LOS ANGELES—Attorneys representing Aylo in a federal district court on Friday asked a judge to dismiss a batch of sex trafficking lawsuits brought by women who allege they were minors when they were victimized by the illicit sharing of child sexual abuse material (CSAM) on platforms owned by the Montreal-based company.
U.S. District Judge Wesley Hsu was not fully convinced by the arguments presented by the Aylo attorneys, as the plaintiffs claimed that the company’s employees were involved in optimizing the questionable material. That material includes sexual abuse imagery posted by former intimate partners.
Arameh Zargham O’Boyle, an attorney representing Aylo, formerly known as MindGeek and referred to as such in many of these lawsuits, argued that Section 230 of the Communications Decency Act protects platform operators from liability for content published by third-party users, including the intimate partners who posted the CSAM.
“Section 230 immunizes a website from liability only if the content at issue originally was ‘information provided by another information content provider,'” reads the filing discussed during the hearing Friday. This pertains specifically to the case of Serena Fleites v. MindGeek et al. Fleites was the subject of the controversial New York Times investigative column by Nicholas Kristof, “The Children of Pornhub,” which has been criticized for being too one-sided by journalists and activists.
Judge Hsu also weighed heavily arguments made by the plaintiffs that Aylo and its affiliated properties generated revenues and profits from the marketing of such videos. Hsu intimates that they don’t operate as “neutral” platforms when it comes to content moderation and removal.
Hsu explained, via Courthouse News Service coverage, “I don’t know that I can ignore that. … Shouldn’t they at least have some discovery to find out if they’re wrong?”
Judge Hsu is presiding over similar proceedings involving a class action lawsuit claiming to represent thousands of women who were victimized by sexual abuse imagery found on Aylo platforms.
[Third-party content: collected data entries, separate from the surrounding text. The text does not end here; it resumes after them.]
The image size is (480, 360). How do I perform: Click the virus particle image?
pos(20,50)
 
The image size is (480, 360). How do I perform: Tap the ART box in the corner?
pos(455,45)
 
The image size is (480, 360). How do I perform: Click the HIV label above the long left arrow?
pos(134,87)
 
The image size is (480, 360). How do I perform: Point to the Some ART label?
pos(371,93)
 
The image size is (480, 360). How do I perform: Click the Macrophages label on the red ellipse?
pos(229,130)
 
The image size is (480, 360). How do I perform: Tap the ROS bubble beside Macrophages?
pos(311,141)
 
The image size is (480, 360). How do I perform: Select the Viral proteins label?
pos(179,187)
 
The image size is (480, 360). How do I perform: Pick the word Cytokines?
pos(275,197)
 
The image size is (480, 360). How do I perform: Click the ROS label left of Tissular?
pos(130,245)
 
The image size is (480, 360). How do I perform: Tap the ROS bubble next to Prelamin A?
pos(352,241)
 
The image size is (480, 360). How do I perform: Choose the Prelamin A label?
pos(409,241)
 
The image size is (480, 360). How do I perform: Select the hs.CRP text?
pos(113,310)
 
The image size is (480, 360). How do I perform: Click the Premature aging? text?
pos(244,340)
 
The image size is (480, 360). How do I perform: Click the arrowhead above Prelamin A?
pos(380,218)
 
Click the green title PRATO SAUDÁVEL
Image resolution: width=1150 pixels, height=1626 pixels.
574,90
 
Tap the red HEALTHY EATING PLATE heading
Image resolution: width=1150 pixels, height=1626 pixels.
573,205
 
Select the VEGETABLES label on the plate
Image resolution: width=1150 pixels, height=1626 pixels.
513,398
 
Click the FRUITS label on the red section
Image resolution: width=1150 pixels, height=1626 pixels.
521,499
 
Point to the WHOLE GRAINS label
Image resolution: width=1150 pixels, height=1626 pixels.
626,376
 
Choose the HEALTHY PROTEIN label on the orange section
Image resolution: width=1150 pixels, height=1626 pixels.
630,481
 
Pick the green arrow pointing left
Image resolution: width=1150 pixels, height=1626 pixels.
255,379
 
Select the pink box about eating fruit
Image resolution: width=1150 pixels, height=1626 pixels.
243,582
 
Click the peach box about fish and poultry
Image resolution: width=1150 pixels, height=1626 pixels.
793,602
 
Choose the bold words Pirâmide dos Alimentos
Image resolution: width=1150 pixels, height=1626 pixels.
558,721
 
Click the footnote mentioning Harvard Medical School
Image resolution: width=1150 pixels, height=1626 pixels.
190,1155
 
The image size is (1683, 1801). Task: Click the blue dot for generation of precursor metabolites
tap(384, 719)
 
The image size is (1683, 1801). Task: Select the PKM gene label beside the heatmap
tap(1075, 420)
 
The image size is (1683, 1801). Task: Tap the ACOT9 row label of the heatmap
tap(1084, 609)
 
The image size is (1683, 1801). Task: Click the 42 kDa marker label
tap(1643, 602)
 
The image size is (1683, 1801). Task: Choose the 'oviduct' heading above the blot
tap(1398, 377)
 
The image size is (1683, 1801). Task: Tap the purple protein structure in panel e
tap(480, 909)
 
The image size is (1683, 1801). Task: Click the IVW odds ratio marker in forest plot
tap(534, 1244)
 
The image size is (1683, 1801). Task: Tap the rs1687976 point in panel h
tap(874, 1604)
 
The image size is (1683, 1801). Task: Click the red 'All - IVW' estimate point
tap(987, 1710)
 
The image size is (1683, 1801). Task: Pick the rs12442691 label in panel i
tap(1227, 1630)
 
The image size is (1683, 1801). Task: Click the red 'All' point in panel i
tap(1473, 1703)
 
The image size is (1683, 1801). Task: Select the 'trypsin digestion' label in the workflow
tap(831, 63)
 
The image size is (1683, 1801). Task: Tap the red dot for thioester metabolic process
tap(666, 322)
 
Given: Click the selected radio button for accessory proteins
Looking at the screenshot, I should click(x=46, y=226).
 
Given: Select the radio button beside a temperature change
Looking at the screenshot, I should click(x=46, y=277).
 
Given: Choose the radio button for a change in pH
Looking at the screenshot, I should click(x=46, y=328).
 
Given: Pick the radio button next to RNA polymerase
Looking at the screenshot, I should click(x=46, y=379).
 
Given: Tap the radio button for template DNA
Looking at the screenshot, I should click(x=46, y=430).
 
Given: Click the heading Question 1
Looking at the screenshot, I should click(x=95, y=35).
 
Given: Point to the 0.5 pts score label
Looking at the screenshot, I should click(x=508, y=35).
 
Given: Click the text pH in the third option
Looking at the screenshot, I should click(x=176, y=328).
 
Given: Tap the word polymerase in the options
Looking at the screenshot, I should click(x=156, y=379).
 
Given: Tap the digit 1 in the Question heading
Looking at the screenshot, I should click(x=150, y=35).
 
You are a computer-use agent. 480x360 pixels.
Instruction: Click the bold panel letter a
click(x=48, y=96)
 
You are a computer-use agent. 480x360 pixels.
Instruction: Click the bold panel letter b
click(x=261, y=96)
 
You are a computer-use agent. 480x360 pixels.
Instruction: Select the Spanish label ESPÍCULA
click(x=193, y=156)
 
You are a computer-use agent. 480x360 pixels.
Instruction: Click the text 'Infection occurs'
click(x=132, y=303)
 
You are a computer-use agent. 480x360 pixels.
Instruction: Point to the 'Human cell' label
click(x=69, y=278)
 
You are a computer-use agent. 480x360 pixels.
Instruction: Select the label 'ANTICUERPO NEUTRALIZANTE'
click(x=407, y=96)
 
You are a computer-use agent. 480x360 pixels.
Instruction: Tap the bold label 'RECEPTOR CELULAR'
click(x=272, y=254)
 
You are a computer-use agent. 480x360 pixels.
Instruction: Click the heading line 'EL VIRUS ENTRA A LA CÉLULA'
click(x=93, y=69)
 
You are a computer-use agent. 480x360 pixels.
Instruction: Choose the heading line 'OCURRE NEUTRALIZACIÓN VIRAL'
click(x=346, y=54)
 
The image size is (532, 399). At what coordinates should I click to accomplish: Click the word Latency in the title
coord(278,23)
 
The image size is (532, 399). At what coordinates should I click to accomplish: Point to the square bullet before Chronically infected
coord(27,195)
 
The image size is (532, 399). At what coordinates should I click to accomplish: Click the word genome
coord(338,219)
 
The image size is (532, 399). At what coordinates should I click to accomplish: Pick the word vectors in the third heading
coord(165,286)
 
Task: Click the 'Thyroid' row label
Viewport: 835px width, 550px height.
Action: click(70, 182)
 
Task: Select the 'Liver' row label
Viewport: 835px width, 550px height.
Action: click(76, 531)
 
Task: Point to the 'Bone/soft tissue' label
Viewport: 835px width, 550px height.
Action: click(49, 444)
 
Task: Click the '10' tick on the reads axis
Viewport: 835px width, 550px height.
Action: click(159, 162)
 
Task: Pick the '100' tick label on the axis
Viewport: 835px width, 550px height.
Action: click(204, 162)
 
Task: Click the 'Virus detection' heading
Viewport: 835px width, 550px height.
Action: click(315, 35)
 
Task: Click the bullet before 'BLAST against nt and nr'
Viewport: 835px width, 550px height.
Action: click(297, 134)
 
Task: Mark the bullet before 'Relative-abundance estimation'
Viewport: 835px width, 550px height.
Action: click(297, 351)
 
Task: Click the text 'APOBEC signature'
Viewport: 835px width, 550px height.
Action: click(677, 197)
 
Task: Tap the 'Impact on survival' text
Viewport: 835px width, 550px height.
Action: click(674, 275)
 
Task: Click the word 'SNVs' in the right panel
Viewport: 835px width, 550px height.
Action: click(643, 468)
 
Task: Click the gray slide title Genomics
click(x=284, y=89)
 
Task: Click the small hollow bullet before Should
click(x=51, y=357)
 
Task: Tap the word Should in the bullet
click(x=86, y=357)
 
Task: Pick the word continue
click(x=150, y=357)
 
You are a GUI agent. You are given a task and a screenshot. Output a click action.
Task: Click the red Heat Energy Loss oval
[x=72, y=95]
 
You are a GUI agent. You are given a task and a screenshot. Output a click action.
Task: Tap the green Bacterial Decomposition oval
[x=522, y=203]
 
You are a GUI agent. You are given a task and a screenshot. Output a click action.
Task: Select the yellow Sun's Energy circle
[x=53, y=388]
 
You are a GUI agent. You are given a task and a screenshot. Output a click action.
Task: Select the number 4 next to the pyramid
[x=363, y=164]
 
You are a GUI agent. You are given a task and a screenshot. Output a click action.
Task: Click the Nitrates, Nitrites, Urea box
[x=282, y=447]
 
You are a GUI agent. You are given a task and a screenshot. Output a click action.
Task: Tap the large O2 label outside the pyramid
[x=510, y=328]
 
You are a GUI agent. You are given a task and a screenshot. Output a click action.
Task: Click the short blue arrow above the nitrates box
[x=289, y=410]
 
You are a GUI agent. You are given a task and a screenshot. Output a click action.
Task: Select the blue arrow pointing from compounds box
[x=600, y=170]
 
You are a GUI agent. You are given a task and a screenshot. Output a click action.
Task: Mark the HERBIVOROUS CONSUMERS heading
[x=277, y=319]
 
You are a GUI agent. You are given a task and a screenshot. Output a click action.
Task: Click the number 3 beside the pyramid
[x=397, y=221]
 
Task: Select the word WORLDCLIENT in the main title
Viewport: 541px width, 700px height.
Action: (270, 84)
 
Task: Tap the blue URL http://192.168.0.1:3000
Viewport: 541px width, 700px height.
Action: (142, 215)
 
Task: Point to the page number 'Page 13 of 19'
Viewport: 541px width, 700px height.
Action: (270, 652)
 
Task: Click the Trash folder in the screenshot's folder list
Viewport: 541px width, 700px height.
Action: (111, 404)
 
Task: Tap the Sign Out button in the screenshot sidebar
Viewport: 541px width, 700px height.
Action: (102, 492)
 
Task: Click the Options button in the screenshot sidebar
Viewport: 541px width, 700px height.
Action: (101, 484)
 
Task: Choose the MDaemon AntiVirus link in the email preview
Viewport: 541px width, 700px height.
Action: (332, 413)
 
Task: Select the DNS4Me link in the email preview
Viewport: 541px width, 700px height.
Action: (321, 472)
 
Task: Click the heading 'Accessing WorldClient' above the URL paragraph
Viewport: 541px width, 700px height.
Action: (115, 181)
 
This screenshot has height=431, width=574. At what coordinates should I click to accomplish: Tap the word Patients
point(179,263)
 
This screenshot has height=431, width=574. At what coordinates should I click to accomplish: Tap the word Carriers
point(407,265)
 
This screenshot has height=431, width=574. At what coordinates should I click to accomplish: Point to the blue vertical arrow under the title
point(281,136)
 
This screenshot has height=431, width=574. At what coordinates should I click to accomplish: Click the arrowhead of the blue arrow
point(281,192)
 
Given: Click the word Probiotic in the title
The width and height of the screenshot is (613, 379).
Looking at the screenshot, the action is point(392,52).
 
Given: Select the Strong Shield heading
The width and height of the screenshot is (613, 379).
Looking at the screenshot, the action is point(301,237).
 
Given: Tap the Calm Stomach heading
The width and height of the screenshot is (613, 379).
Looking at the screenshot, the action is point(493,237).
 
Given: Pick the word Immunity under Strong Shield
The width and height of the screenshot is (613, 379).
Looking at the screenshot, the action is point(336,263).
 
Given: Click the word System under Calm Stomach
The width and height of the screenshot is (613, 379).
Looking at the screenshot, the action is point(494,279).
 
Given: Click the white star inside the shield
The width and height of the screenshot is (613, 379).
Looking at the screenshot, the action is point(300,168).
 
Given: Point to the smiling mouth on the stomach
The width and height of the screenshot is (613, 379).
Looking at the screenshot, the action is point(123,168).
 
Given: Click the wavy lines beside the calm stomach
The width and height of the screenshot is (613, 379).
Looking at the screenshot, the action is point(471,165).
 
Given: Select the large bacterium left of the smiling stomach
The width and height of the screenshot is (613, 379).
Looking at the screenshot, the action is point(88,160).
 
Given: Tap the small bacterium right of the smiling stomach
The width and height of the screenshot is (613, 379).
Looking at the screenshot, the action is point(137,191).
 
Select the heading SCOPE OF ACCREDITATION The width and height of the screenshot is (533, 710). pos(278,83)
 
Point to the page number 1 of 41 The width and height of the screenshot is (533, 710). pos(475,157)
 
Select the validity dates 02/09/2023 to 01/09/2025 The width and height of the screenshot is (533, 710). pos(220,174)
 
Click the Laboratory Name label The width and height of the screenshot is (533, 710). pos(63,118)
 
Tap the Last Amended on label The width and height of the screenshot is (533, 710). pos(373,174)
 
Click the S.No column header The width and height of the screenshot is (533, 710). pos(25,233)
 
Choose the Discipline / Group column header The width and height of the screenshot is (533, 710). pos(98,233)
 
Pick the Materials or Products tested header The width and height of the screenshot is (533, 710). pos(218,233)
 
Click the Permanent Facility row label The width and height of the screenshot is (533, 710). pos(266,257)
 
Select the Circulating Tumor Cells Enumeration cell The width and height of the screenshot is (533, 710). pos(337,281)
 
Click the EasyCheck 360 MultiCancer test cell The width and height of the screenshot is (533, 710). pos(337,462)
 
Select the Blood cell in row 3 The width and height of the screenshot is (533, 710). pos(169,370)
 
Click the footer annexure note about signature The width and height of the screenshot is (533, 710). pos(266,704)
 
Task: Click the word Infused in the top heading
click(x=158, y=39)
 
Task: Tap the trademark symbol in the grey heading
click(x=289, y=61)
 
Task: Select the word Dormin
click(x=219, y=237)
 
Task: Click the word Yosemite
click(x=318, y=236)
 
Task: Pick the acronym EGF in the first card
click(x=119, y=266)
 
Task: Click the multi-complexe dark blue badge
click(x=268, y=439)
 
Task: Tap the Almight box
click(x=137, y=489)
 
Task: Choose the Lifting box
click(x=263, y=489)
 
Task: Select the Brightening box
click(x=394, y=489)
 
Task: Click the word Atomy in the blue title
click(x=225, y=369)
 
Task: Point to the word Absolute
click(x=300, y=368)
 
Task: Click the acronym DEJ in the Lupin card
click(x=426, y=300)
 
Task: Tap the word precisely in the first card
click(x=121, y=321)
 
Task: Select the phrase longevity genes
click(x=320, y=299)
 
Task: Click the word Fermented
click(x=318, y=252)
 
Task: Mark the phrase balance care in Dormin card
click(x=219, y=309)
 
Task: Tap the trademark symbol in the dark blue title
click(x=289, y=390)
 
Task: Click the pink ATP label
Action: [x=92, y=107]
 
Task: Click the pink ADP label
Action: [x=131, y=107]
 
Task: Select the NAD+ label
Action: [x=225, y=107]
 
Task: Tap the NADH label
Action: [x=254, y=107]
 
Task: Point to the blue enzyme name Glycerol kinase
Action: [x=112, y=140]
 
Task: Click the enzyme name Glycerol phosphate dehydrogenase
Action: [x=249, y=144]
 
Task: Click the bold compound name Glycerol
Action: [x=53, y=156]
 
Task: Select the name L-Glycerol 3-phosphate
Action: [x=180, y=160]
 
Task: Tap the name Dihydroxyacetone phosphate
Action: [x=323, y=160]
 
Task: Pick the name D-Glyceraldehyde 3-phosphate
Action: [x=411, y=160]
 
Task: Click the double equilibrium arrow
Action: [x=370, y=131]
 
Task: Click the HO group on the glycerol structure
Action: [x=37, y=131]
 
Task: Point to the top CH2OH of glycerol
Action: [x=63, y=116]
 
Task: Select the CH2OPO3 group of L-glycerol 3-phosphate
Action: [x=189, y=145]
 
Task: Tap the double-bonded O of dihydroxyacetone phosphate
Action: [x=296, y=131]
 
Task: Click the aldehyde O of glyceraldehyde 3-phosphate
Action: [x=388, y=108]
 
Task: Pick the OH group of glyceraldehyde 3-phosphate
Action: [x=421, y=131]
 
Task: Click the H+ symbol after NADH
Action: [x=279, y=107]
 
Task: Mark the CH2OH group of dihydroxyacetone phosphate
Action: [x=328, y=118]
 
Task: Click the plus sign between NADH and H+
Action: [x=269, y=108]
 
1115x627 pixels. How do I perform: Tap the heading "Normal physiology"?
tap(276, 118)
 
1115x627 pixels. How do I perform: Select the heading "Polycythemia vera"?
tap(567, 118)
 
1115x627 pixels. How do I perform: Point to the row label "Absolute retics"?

Another judge who previously presided over the same class action in 2023 ended up denying Aylo’s claims to dismiss the case on similar grounds.
The lawsuits representing individual plaintiffs currently before Hsu have opted out of class action formats to pursue specific claims for monetary damages.
It is worth noting that all of this litigation covers periods when Aylo, at the time MindGeek, operated under its former ownership group, which ended in 2023. In the time since, the private equity firm Ethical Capital Partners was formed and bought up the company and rebranded it as Aylo.
Aylo and federal prosecutors reached a deferred prosecution agreement requiring that the company hire a third-party independent auditor to monitor the trust and safety programming of the company for three years and to pay out and settle with all survivors who were victimized across its free platforms.